Things to see & do in
the National Parks

The American National Park system was created with the aim of protecting some of the country’s most beautiful and unique landscapes, including travertine terraces and vast glaciers, volcanoes and steaming geysers, as well as the culture and wildlife found within their boundaries. The USA has 60 parks in total, with Yellowstone, which was the world’s first national park, created in 1872, and together they receive around 330 million visitors every year. If you ever wondered why so many Americans don’t have passports, their park system might be the reason.
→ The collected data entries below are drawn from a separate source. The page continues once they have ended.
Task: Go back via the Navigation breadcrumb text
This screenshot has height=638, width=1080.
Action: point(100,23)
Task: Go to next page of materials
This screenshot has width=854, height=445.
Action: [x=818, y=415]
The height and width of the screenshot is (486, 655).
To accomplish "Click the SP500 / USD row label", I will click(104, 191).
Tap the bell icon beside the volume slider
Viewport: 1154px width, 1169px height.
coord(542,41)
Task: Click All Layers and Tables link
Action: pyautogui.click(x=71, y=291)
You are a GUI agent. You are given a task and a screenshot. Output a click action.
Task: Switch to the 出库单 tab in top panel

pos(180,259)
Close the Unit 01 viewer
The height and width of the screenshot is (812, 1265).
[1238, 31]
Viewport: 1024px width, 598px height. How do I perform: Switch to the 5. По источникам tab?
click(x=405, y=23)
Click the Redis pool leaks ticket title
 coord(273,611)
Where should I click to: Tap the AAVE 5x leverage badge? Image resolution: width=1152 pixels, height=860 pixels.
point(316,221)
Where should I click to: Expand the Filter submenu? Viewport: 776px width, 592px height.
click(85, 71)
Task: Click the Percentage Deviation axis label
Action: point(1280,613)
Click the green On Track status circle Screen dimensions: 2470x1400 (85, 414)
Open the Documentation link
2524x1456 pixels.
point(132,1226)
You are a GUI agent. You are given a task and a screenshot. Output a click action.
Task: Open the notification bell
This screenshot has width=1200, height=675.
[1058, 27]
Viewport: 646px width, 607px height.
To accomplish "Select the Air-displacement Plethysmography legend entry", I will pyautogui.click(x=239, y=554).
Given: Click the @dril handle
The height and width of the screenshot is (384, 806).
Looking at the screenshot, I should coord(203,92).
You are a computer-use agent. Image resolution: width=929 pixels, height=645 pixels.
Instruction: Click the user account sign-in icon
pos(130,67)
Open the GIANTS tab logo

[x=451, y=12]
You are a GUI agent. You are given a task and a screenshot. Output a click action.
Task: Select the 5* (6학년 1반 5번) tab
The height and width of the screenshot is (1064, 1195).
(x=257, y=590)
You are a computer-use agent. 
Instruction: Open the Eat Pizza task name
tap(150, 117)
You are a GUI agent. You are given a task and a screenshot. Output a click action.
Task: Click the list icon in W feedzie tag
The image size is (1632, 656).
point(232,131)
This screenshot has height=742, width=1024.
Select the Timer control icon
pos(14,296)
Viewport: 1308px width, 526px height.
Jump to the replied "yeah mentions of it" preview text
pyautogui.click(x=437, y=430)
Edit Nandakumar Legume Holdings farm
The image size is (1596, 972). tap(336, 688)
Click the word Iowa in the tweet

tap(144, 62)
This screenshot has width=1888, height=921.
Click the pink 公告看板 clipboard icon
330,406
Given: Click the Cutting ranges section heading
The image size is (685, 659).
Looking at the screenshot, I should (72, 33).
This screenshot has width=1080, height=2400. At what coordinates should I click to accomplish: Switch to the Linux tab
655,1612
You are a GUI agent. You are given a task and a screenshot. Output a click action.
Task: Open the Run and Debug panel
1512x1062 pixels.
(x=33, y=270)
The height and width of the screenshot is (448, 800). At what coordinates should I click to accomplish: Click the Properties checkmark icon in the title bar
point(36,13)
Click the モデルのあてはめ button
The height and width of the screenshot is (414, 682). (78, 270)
These cherished landscapes were not simply ‘gifted’ to the American people by a benevolent government, in many cases they were taken from indigenous people such as American Indians or Native Hawaiians, often violently, with tribal ownership ignored or invalidated. A total of 26 Native American tribes lived on the land that now makes up Yellowstone National Park and still consider it sacred. Today’s park system emphasises the historical links between the lands and indigenous communities, and aims to preserve them through educating and involving visitors. Park rangers, in particular, are invaluable sources of information on this subject as well as wildlife, hiking routes and safety.
Small group tours are an excellent way to explore America’s national parks. Some parks are located within a few hours of each other, so itineraries will often feature three or more over a couple of weeks. Traveling as part of a guided small group means that all the logistics are handled for you, especially the driving (there tends to be a lot of driving involved), while also reducing the overall number of vehicles on the roads. Accommodations might be located just outside park gates for easy access, but there are also tours that involve camping inside the parks, on established campsites, which is just as fun as it is economical. Once at each park you will usually be left to your own devices – tour leaders will not be qualified to lead you on long treks – but you won’t struggle to find things to do.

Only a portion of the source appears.